Collected data:
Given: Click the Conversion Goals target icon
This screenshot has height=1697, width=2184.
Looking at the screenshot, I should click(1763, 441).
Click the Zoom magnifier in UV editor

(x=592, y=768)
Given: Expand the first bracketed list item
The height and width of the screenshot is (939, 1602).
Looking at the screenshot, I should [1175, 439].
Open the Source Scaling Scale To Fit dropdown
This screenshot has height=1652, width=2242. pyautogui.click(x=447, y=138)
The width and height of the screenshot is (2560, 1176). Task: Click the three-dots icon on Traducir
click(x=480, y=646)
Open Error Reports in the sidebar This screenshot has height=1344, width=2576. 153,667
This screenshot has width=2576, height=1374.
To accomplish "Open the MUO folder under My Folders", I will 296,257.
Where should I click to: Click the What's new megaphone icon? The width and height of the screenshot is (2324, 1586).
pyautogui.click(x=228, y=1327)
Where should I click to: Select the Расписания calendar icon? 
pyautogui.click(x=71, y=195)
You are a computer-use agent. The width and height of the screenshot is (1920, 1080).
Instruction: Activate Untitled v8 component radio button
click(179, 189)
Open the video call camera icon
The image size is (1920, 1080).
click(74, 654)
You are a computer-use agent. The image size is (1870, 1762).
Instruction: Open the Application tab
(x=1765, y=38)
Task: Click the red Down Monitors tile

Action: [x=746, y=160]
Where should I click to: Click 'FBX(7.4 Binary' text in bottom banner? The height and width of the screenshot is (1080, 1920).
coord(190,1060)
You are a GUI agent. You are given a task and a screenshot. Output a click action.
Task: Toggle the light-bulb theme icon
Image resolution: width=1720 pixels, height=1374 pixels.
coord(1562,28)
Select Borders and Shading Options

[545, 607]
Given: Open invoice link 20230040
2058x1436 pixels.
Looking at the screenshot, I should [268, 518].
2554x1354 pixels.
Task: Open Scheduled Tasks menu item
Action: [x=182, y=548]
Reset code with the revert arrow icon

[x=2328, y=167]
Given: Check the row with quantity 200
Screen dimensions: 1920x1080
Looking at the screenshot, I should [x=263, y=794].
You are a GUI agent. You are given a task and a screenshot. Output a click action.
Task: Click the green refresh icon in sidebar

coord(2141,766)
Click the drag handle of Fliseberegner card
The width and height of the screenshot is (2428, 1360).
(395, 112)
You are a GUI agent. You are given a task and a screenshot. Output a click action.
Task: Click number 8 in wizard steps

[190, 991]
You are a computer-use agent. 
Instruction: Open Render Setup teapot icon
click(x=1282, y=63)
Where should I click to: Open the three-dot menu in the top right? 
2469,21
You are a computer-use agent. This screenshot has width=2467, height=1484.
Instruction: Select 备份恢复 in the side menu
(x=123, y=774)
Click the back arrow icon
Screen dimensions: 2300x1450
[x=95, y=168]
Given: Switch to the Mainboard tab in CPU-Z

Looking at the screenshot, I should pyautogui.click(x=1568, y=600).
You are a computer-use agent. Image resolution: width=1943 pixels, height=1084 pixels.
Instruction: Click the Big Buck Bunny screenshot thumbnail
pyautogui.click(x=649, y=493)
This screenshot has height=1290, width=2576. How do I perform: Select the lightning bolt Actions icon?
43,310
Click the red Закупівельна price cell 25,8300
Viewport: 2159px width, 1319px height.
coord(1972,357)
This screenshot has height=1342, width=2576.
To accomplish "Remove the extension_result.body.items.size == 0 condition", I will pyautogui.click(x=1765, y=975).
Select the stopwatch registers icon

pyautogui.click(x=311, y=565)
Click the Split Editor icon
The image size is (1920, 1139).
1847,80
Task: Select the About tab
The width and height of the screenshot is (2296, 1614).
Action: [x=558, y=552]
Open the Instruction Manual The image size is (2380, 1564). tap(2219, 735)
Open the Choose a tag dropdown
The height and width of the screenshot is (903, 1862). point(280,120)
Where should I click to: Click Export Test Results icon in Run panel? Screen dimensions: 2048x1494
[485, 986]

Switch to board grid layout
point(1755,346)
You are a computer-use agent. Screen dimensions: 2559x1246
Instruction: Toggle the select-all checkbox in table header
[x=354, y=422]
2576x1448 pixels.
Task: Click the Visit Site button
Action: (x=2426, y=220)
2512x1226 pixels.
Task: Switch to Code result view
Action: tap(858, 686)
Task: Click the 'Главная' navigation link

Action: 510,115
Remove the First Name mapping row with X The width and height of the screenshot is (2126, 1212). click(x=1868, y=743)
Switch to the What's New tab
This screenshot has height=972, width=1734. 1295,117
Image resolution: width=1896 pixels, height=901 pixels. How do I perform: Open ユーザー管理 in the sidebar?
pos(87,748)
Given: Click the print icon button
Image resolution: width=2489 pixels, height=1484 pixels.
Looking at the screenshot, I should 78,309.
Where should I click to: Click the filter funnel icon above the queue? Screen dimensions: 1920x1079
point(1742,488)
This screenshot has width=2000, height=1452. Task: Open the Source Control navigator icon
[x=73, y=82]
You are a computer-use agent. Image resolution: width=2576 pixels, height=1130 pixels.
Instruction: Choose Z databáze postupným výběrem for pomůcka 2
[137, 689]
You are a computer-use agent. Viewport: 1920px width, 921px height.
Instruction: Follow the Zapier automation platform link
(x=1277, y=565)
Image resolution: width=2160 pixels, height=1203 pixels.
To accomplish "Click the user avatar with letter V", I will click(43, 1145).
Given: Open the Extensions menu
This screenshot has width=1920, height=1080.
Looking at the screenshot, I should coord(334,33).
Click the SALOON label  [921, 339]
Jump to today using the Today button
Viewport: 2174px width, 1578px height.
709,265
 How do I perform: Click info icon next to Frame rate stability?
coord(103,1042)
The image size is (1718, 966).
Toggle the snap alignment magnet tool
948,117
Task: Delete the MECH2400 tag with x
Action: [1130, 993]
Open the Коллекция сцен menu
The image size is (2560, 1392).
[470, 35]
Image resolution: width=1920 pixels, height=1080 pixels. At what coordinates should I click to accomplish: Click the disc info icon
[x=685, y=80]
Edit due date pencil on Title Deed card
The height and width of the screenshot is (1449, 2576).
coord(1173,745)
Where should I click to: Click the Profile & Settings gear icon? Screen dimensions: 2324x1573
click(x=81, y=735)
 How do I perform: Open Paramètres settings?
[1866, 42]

## WHAT THE TASK REQUIRES
Reproduce the entries above in full by retyping them exactly.

## RESPONSE BELOW
Given: Click the Conversion Goals target icon
This screenshot has height=1697, width=2184.
Looking at the screenshot, I should click(1763, 441).
Click the Zoom magnifier in UV editor

(x=592, y=768)
Given: Expand the first bracketed list item
The height and width of the screenshot is (939, 1602).
Looking at the screenshot, I should [1175, 439].
Open the Source Scaling Scale To Fit dropdown
This screenshot has height=1652, width=2242. pyautogui.click(x=447, y=138)
The width and height of the screenshot is (2560, 1176). Task: Click the three-dots icon on Traducir
click(x=480, y=646)
Open Error Reports in the sidebar This screenshot has height=1344, width=2576. 153,667
This screenshot has width=2576, height=1374.
To accomplish "Open the MUO folder under My Folders", I will 296,257.
Where should I click to: Click the What's new megaphone icon? The width and height of the screenshot is (2324, 1586).
pyautogui.click(x=228, y=1327)
Where should I click to: Select the Расписания calendar icon? 
pyautogui.click(x=71, y=195)
You are a computer-use agent. The width and height of the screenshot is (1920, 1080).
Instruction: Activate Untitled v8 component radio button
click(179, 189)
Open the video call camera icon
The image size is (1920, 1080).
click(74, 654)
You are a computer-use agent. The image size is (1870, 1762).
Instruction: Open the Application tab
(x=1765, y=38)
Task: Click the red Down Monitors tile

Action: [x=746, y=160]
Where should I click to: Click 'FBX(7.4 Binary' text in bottom banner? The height and width of the screenshot is (1080, 1920).
coord(190,1060)
You are a GUI agent. You are given a task and a screenshot. Output a click action.
Task: Toggle the light-bulb theme icon
Image resolution: width=1720 pixels, height=1374 pixels.
coord(1562,28)
Select Borders and Shading Options

[545, 607]
Given: Open invoice link 20230040
2058x1436 pixels.
Looking at the screenshot, I should [268, 518].
2554x1354 pixels.
Task: Open Scheduled Tasks menu item
Action: [x=182, y=548]
Reset code with the revert arrow icon

[x=2328, y=167]
Given: Check the row with quantity 200
Screen dimensions: 1920x1080
Looking at the screenshot, I should [x=263, y=794].
You are a GUI agent. You are given a task and a screenshot. Output a click action.
Task: Click the green refresh icon in sidebar

coord(2141,766)
Click the drag handle of Fliseberegner card
The width and height of the screenshot is (2428, 1360).
(395, 112)
You are a GUI agent. You are given a task and a screenshot. Output a click action.
Task: Click number 8 in wizard steps

[190, 991]
You are a computer-use agent. 
Instruction: Open Render Setup teapot icon
click(x=1282, y=63)
Where should I click to: Open the three-dot menu in the top right? 
2469,21
You are a computer-use agent. This screenshot has width=2467, height=1484.
Instruction: Select 备份恢复 in the side menu
(x=123, y=774)
Click the back arrow icon
Screen dimensions: 2300x1450
[x=95, y=168]
Given: Switch to the Mainboard tab in CPU-Z

Looking at the screenshot, I should pyautogui.click(x=1568, y=600).
You are a computer-use agent. Image resolution: width=1943 pixels, height=1084 pixels.
Instruction: Click the Big Buck Bunny screenshot thumbnail
pyautogui.click(x=649, y=493)
This screenshot has height=1290, width=2576. How do I perform: Select the lightning bolt Actions icon?
43,310
Click the red Закупівельна price cell 25,8300
Viewport: 2159px width, 1319px height.
coord(1972,357)
This screenshot has height=1342, width=2576.
To accomplish "Remove the extension_result.body.items.size == 0 condition", I will pyautogui.click(x=1765, y=975).
Select the stopwatch registers icon

pyautogui.click(x=311, y=565)
Click the Split Editor icon
The image size is (1920, 1139).
1847,80
Task: Select the About tab
The width and height of the screenshot is (2296, 1614).
Action: [x=558, y=552]
Open the Instruction Manual The image size is (2380, 1564). tap(2219, 735)
Open the Choose a tag dropdown
The height and width of the screenshot is (903, 1862). point(280,120)
Where should I click to: Click Export Test Results icon in Run panel? Screen dimensions: 2048x1494
[485, 986]

Switch to board grid layout
point(1755,346)
You are a computer-use agent. Screen dimensions: 2559x1246
Instruction: Toggle the select-all checkbox in table header
[x=354, y=422]
2576x1448 pixels.
Task: Click the Visit Site button
Action: (x=2426, y=220)
2512x1226 pixels.
Task: Switch to Code result view
Action: tap(858, 686)
Task: Click the 'Главная' navigation link

Action: 510,115
Remove the First Name mapping row with X The width and height of the screenshot is (2126, 1212). click(x=1868, y=743)
Switch to the What's New tab
This screenshot has height=972, width=1734. 1295,117
Image resolution: width=1896 pixels, height=901 pixels. How do I perform: Open ユーザー管理 in the sidebar?
pos(87,748)
Given: Click the print icon button
Image resolution: width=2489 pixels, height=1484 pixels.
Looking at the screenshot, I should 78,309.
Where should I click to: Click the filter funnel icon above the queue? Screen dimensions: 1920x1079
point(1742,488)
This screenshot has width=2000, height=1452. Task: Open the Source Control navigator icon
[x=73, y=82]
You are a computer-use agent. Image resolution: width=2576 pixels, height=1130 pixels.
Instruction: Choose Z databáze postupným výběrem for pomůcka 2
[137, 689]
You are a computer-use agent. Viewport: 1920px width, 921px height.
Instruction: Follow the Zapier automation platform link
(x=1277, y=565)
Image resolution: width=2160 pixels, height=1203 pixels.
To accomplish "Click the user avatar with letter V", I will click(43, 1145).
Given: Open the Extensions menu
This screenshot has width=1920, height=1080.
Looking at the screenshot, I should coord(334,33).
Click the SALOON label  [921, 339]
Jump to today using the Today button
Viewport: 2174px width, 1578px height.
709,265
 How do I perform: Click info icon next to Frame rate stability?
coord(103,1042)
The image size is (1718, 966).
Toggle the snap alignment magnet tool
948,117
Task: Delete the MECH2400 tag with x
Action: [1130, 993]
Open the Коллекция сцен menu
The image size is (2560, 1392).
[470, 35]
Image resolution: width=1920 pixels, height=1080 pixels. At what coordinates should I click to accomplish: Click the disc info icon
[x=685, y=80]
Edit due date pencil on Title Deed card
The height and width of the screenshot is (1449, 2576).
coord(1173,745)
Where should I click to: Click the Profile & Settings gear icon? Screen dimensions: 2324x1573
click(x=81, y=735)
 How do I perform: Open Paramètres settings?
[1866, 42]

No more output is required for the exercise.